#### WORK ORDER
Across the entries below, determine how many lines include the word "series". State only the resulting number.

Top of PROVIDED MATERIAL

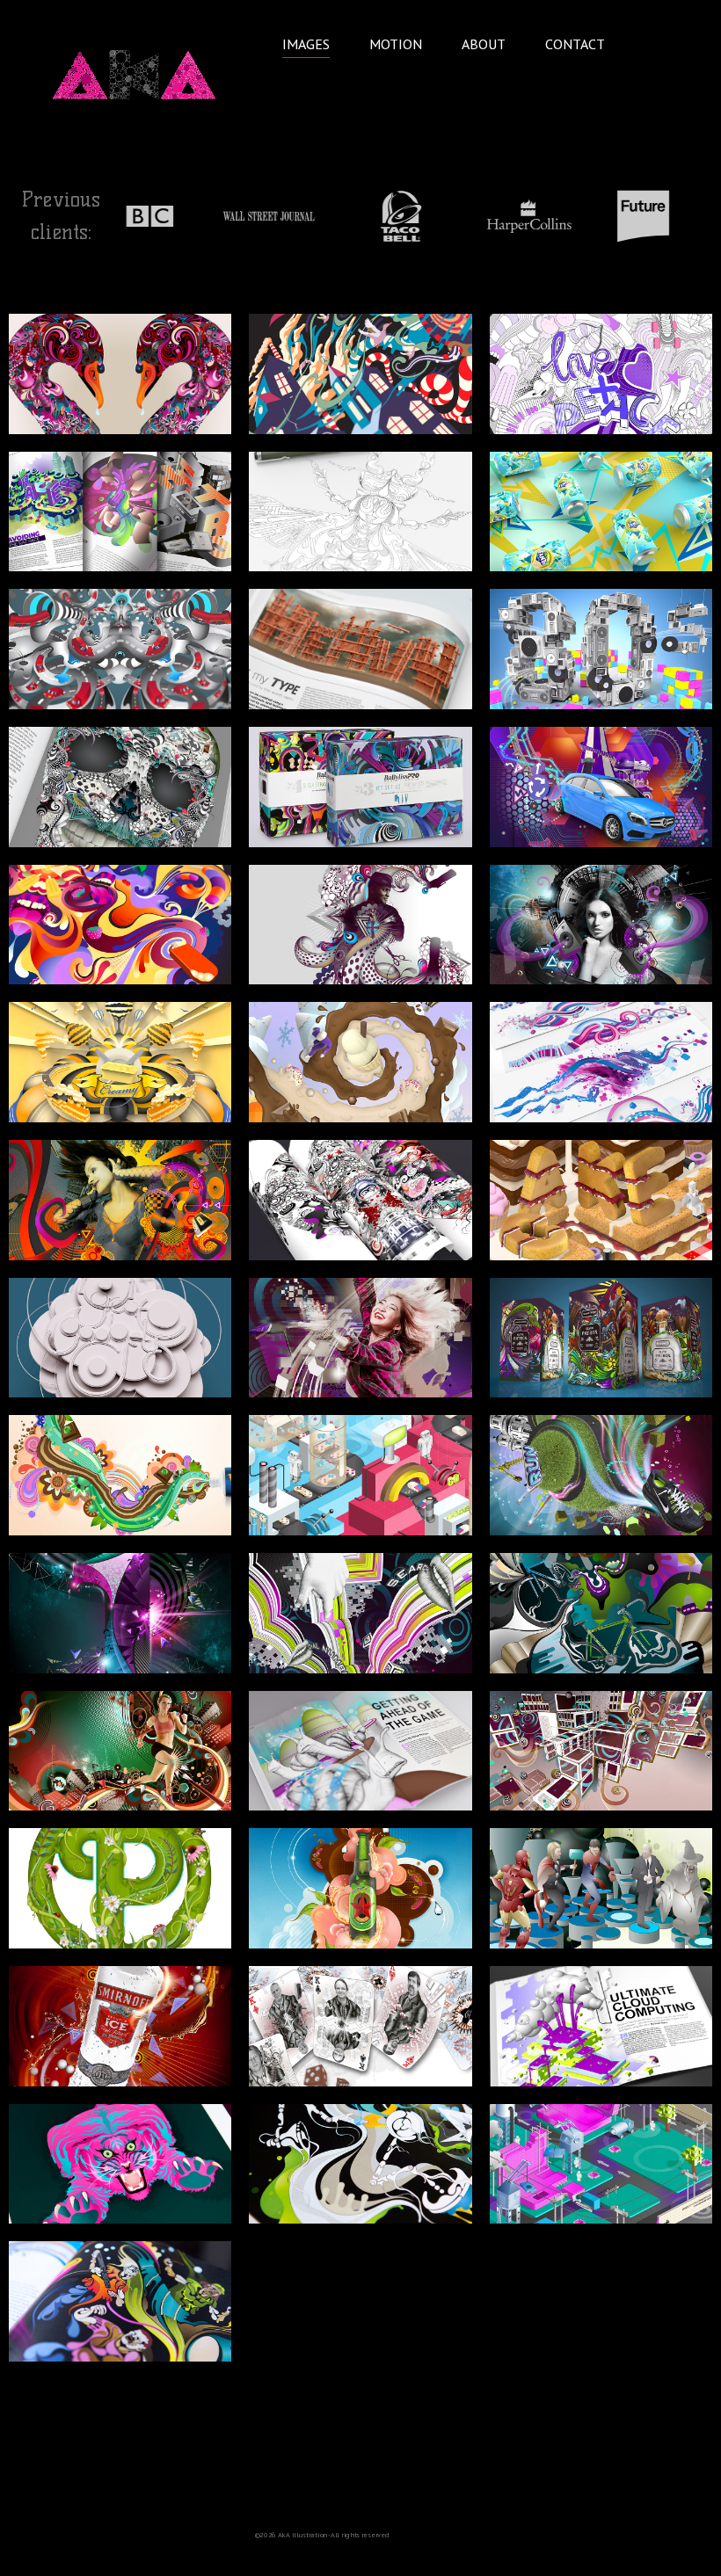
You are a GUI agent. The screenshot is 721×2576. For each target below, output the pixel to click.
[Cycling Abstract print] (601, 1613)
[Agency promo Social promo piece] (120, 374)
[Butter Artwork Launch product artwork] (120, 1062)
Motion (395, 44)
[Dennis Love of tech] (360, 1338)
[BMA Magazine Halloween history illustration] (120, 787)
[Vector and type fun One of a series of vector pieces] (601, 374)
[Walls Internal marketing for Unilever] (120, 925)
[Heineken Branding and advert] (360, 1888)
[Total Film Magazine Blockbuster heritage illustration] (601, 1888)
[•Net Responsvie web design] (601, 1751)
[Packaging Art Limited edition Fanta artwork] (601, 512)
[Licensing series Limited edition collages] (360, 1200)
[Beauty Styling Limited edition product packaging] (360, 925)
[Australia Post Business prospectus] (120, 649)
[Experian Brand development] (601, 1062)
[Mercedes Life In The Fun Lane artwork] (601, 787)
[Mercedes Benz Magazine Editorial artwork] (360, 374)
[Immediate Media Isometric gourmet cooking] (601, 1200)
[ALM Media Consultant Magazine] (360, 1751)
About (484, 44)
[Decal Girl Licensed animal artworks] (120, 2164)
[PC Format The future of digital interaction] (360, 1613)
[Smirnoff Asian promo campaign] (120, 2026)
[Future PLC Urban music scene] (120, 1200)
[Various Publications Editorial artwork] (120, 512)
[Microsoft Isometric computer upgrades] (601, 2164)
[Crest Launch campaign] (120, 1475)
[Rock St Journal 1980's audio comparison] (601, 649)
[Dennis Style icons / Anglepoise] (360, 2164)
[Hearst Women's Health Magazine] (120, 1751)
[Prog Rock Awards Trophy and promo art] (120, 1888)
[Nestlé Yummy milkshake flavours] (360, 1062)
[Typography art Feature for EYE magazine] (360, 649)
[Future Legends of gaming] (360, 2026)
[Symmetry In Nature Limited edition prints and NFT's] (360, 512)
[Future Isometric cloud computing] (601, 2026)
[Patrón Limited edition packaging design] (601, 1338)
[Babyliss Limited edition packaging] (360, 787)
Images (306, 44)
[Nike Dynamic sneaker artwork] (601, 1475)
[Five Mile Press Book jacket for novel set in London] (601, 925)
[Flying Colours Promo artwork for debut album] (120, 2301)
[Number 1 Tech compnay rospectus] (120, 1613)
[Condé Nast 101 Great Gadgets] (120, 1338)
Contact (575, 44)
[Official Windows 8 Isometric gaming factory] (360, 1475)
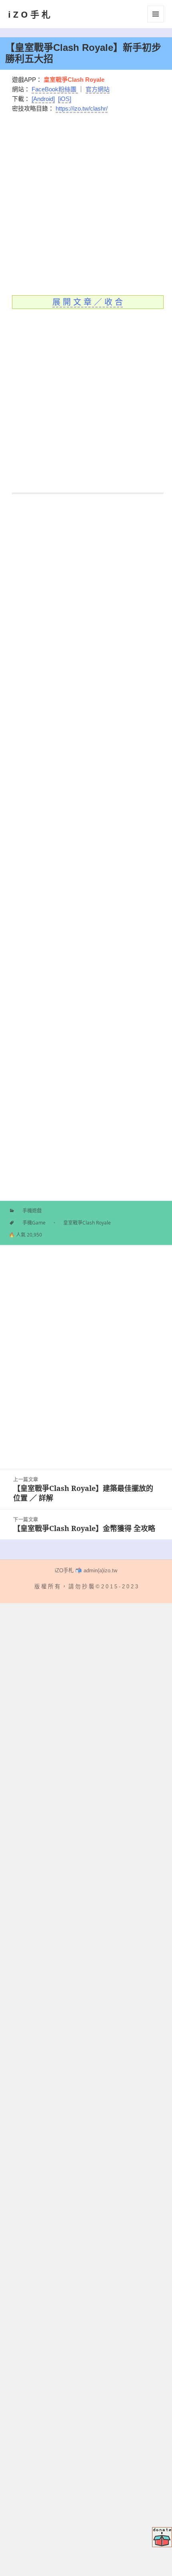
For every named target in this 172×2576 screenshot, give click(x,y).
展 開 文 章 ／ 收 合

Bottom of PROVIDED MATERIAL

#### OUTPUT BELOW
2